### Task requirements
Would you reproduce exactly the lines below from the one holding "The width and height of the screenshot is (979, 832)." through the one holding "the Quality Gates", inclusive, and no others?

(Excerpts from a dataset)
········
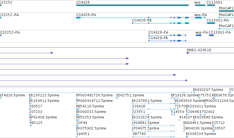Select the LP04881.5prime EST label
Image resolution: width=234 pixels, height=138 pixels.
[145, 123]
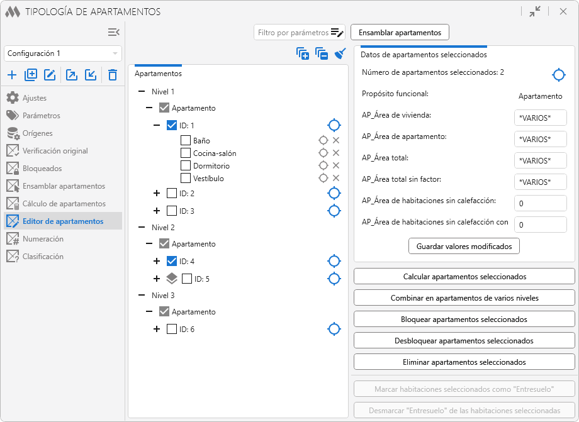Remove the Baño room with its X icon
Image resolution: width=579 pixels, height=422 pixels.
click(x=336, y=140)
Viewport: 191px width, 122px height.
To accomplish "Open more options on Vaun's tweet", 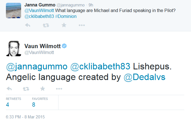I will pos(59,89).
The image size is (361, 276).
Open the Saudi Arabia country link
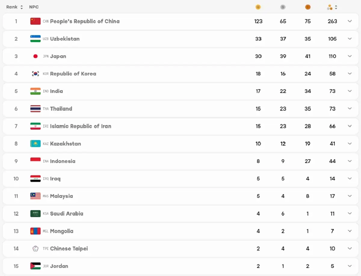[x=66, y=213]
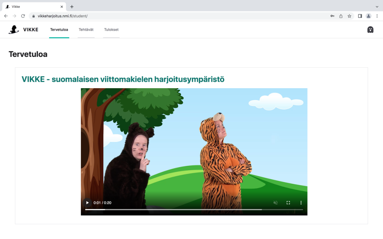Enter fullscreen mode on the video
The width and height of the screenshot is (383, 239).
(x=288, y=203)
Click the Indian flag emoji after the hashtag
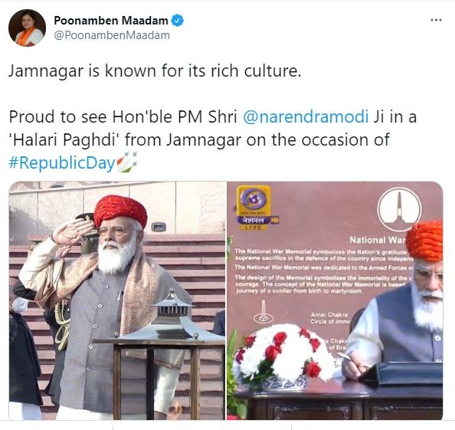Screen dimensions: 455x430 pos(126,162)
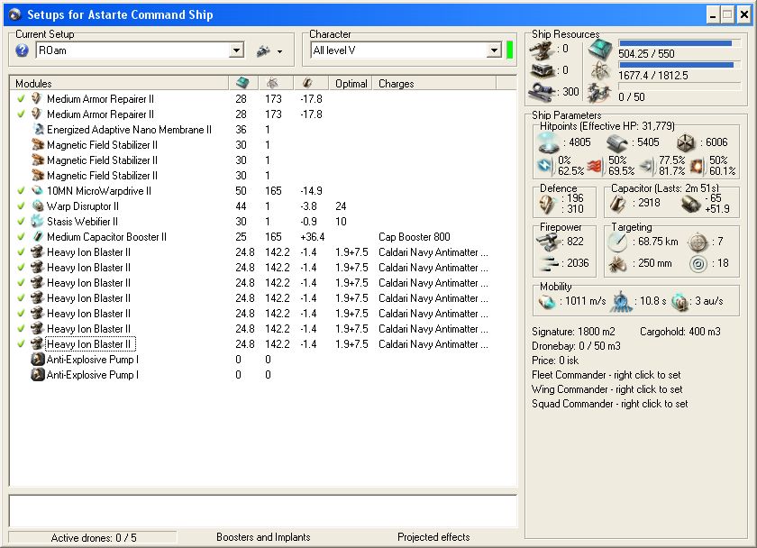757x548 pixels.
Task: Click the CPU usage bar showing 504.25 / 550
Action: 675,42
········
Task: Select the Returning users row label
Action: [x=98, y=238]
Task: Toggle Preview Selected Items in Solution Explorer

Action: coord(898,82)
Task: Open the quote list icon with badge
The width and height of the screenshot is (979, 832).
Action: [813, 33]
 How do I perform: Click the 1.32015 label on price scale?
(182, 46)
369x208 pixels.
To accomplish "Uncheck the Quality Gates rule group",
········
### Solution to this task
The width and height of the screenshot is (979, 832).
Action: [813, 33]
 How do I perform: Click the 1.32015 label on price scale?
(182, 46)
369x208 pixels.
To accomplish "Uncheck the Quality Gates rule group",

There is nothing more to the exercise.